Return the lines beginning at the one that contains "Task: Click the Ant value 1.27" and running to the end of the records, exactly and with nothing else. Omit pictures.

**Data under study**
Start of Block

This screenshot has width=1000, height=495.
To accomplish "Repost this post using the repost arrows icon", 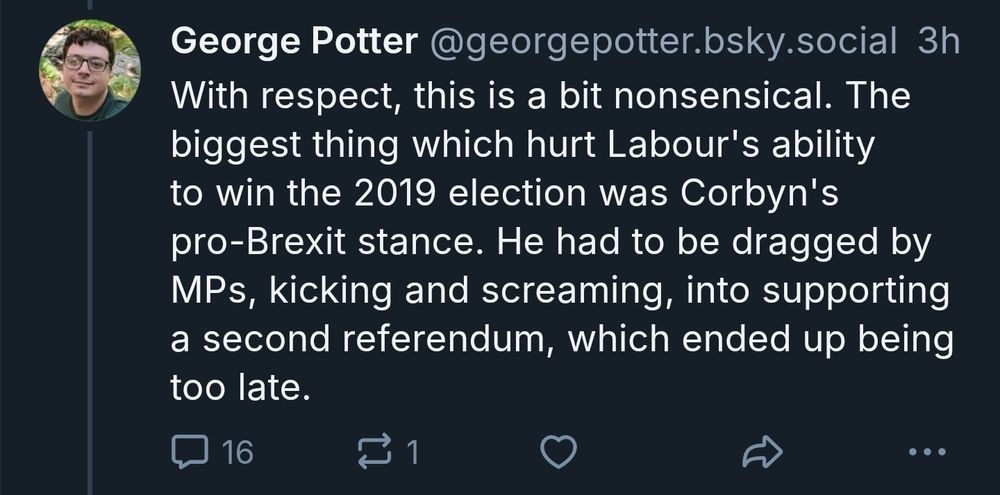I will (373, 452).
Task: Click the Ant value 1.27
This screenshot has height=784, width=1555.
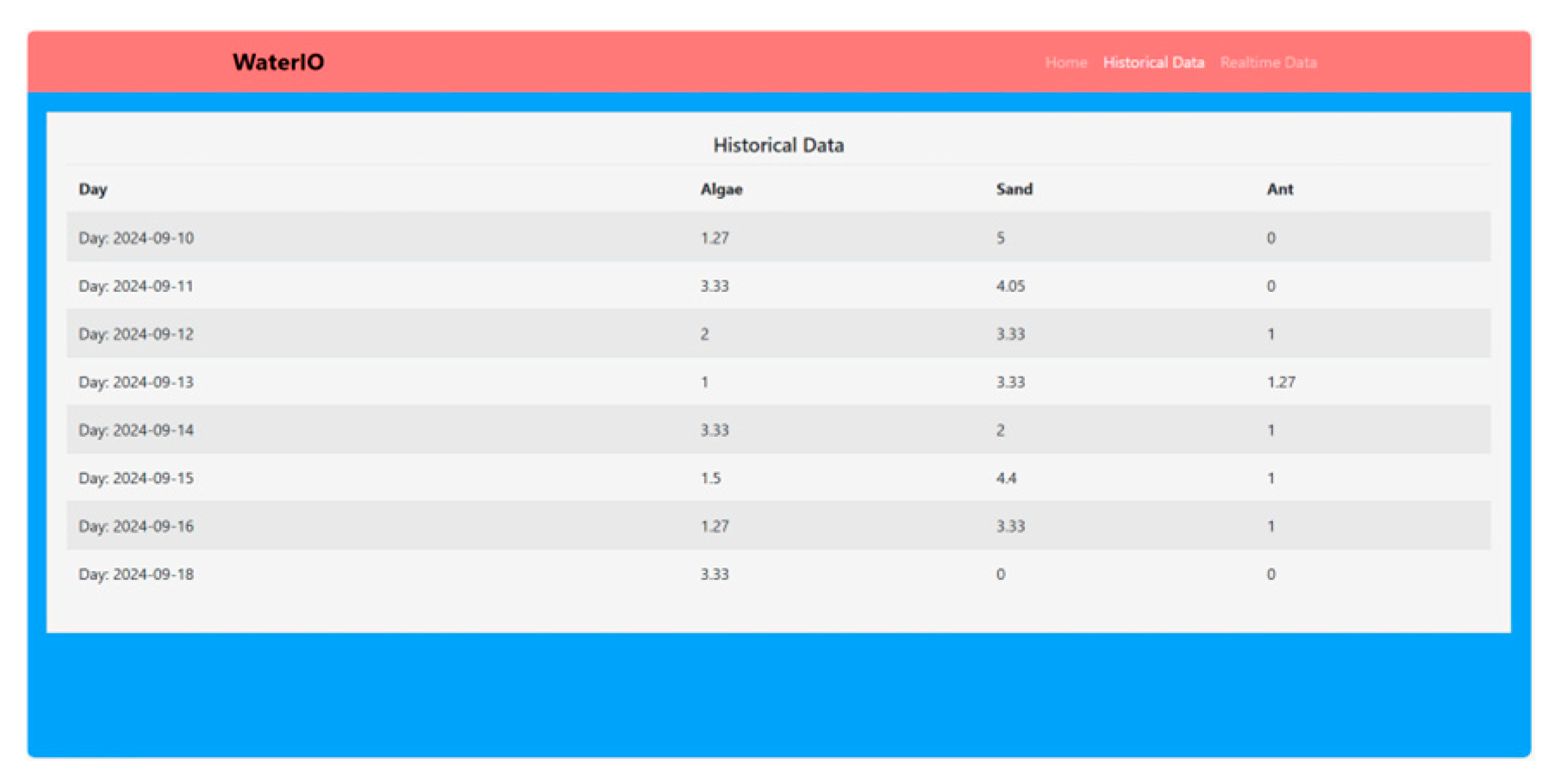Action: coord(1280,383)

End of Block

**Exercise answer**
Task: Click the Ant value 1.27
This screenshot has height=784, width=1555.
Action: coord(1280,383)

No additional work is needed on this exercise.